GIVEN TEXT:
The results of a study presented at the Annual European Congress of Rheumatology (EULAR 2018) examined rates of malignancy in patients with rheumatoid arthritis (RA), excluding non-melanoma skin cancer (NMSC), and found no difference between those newly treated with tocilizumab (TCZ) versus TNF inhibitors (TNFi).
RA is a chronic inflammatory disease that affects a person’s joints, causing pain and disability. It can also affect internal organs. RA is more common in older people, but there is also a high prevalence in young adults, adolescents and even children, and it affects women more frequently than men.
Patients with RA have been shown to be at increased risk of developing certain malignancies, thought to be due to the immune dysregulation and/or chronic inflammation in RA. Recently, biologic DMARDs (bDMARDs) have become available and there are some concerns regarding malignancy with their use, given their target-specific inhibition of the immune system. However, there has been conflicting data regarding the influence of bDMARDs on malignancy.

TASK STATEMENT:
Write out the rheumatoid arthritis passage word for word from "The results of" to "frequently than men.". The lines that follow have nothing to do with the text above.

RECORDED INFORMATION:

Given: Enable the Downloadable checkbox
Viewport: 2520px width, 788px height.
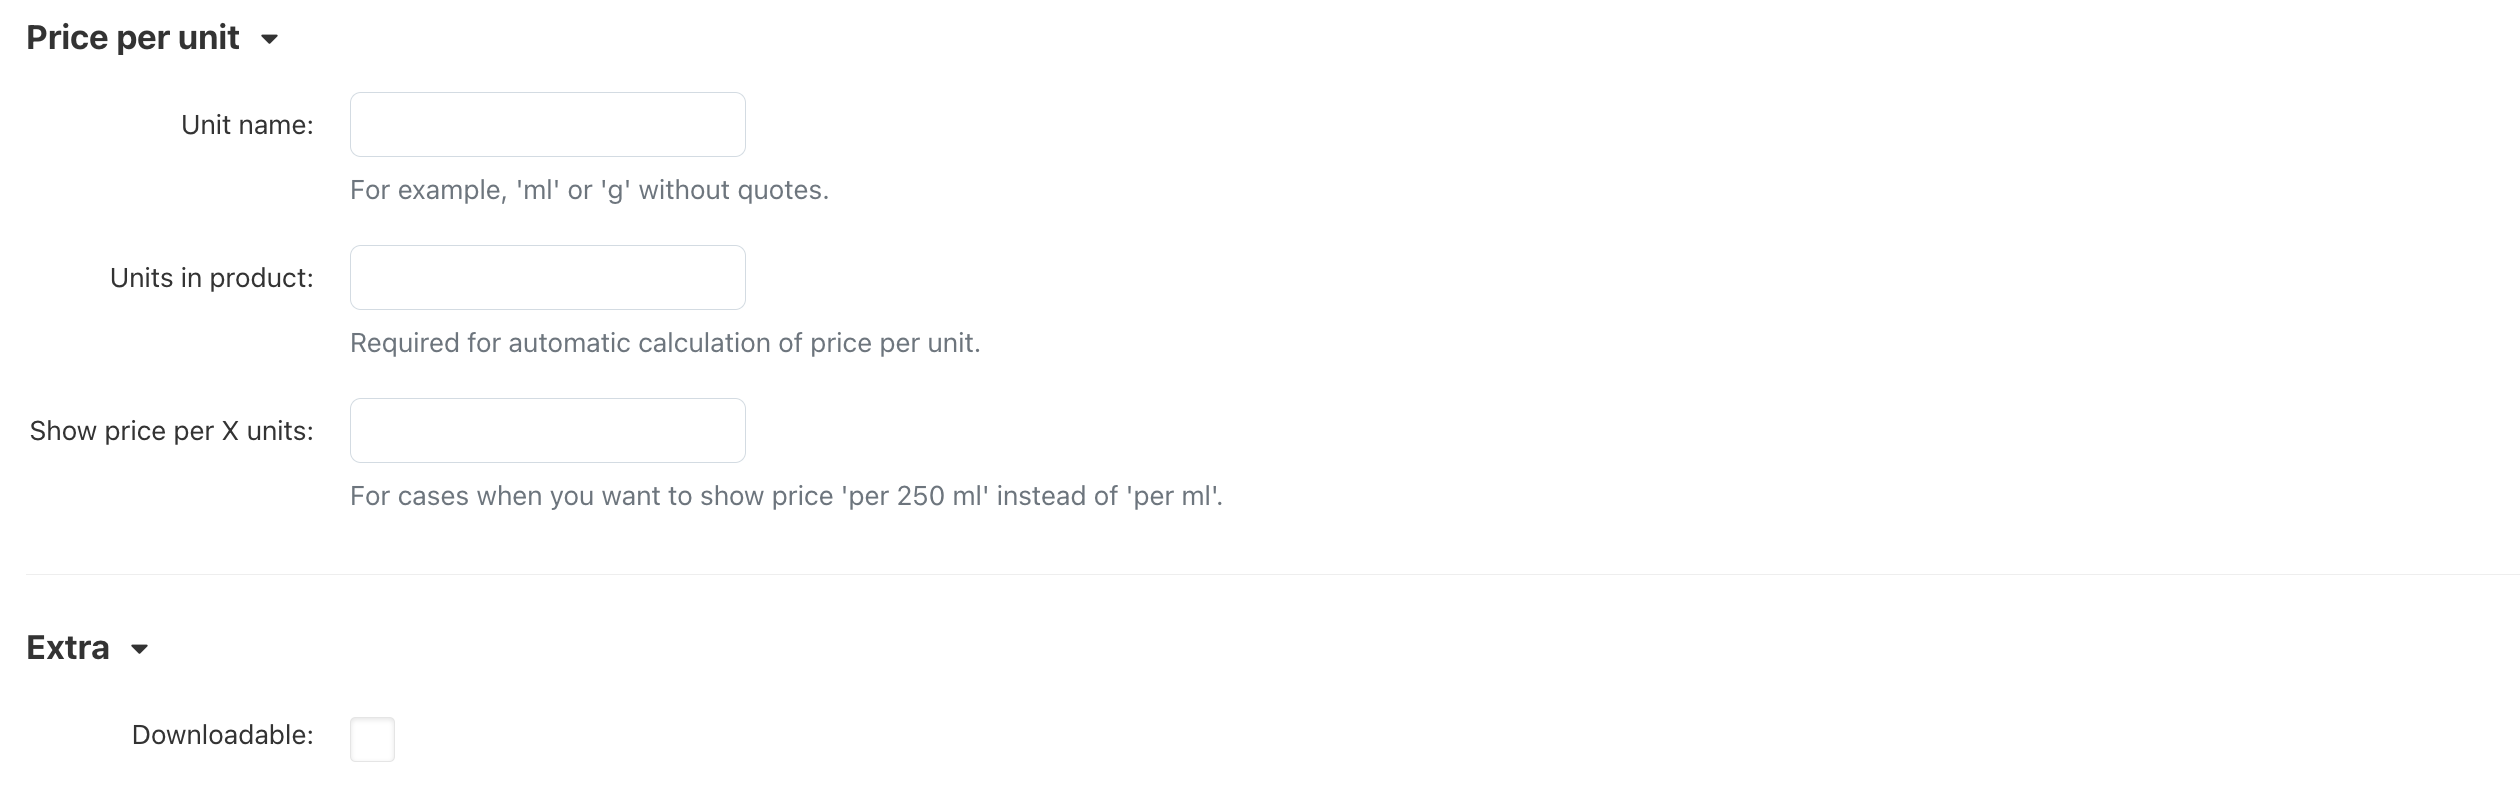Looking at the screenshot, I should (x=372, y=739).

OUTPUT OF THE EXERCISE:
The results of a study presented at the Annual European Congress of Rheumatology (EULAR 2018) examined rates of malignancy in patients with rheumatoid arthritis (RA), excluding non-melanoma skin cancer (NMSC), and found no difference between those newly treated with tocilizumab (TCZ) versus TNF inhibitors (TNFi).
RA is a chronic inflammatory disease that affects a person’s joints, causing pain and disability. It can also affect internal organs. RA is more common in older people, but there is also a high prevalence in young adults, adolescents and even children, and it affects women more frequently than men.